Una última consideración. Nuestro bienestar como seres humanos depende en gran medida del de los otros; de hecho, la mera supervivencia requiere las aportaciones de muchos otros seres. Nuestro nacimiento depende de unos padres, y necesitamos de sus cuidados y de su afecto durante muchos años más; la salud, la morada, el sostén económico, incluso la fama y el éxito, son fruto de la contribución de muchos seres humanos. Ya sea de manera directa o indirecta, son innumerables los seres involucrados en nuestra vida y, obviamente, en la aspiración legítima que la lleva a avanzar: la búsqueda de la felicidad.

Si proseguimos con esta línea de razonamiento y la llevamos más allá de los confines de una sola existencia podemos imaginar que a través de nuestras vidas previas -de hecho desde tiempos inmemoriales- muchas otras personas han realizado incontables contribuciones a nuestro bienestar. La conclusión sería: «¿En qué me baso para discriminar? ¿Cómo puedo mostrarme cerca de unos y hostil con otros? Debo elevarme por encima de todo sentimiento de parcialidad y discriminación. ¡Debo ser beneficioso para todos por igual!».

MEDITACIÓN SOBRE LA ECUANIMIDAD

¿Cómo entrenamos la mente para percibir la igualdad esencial de todo ser vivo? Es mejor cultivar el sentimiento de igualdad concentrándonos primero en los extraños y conocidos, aquellos por los que no albergamos sentimientos fuertes en un sentido u otro.

Desde ahí deberíamos meditar imparcialmente, avanzando hacia los amigos y luego hacia los enemigos.

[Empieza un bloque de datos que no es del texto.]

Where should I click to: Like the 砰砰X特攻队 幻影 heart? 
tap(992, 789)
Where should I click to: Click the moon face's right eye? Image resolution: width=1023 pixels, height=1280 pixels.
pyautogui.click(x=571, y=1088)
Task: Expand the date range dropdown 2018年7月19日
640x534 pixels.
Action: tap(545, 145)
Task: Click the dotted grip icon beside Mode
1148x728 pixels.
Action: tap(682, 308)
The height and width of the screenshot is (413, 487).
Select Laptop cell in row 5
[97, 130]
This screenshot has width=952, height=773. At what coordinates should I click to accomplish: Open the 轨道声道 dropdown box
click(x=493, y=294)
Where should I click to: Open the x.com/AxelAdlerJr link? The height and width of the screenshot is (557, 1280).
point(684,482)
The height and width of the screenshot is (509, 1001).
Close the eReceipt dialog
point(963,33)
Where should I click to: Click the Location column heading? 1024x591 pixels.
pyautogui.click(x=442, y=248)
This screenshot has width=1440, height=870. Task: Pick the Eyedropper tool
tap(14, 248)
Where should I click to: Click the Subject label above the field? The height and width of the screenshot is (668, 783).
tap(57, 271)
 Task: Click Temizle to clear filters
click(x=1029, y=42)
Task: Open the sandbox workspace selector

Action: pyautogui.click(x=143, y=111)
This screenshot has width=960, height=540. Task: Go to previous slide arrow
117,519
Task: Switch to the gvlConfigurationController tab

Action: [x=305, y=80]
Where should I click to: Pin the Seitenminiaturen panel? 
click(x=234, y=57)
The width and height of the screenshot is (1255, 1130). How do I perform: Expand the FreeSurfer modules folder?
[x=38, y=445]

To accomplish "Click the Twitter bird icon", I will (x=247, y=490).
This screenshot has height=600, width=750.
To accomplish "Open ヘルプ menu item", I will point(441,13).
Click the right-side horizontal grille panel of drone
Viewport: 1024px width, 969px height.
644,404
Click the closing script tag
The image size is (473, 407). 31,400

Tras conseguir una actitud imparcial hacia todos los seres sintientes, deberíamos meditar sobre el amor y sobre el deseo de que todos alcancen la felicidad que buscan.

La semilla de la compasión crecerá si la plantamos en un suelo fértil, una conciencia regada con amor. Una vez la mente reciba el agua del amor, podemos comenzar a meditar sobre la compasión. La compasión, recordémoslo, no es más que el deseo de que todo ser sintiente esté libre de sufrimiento.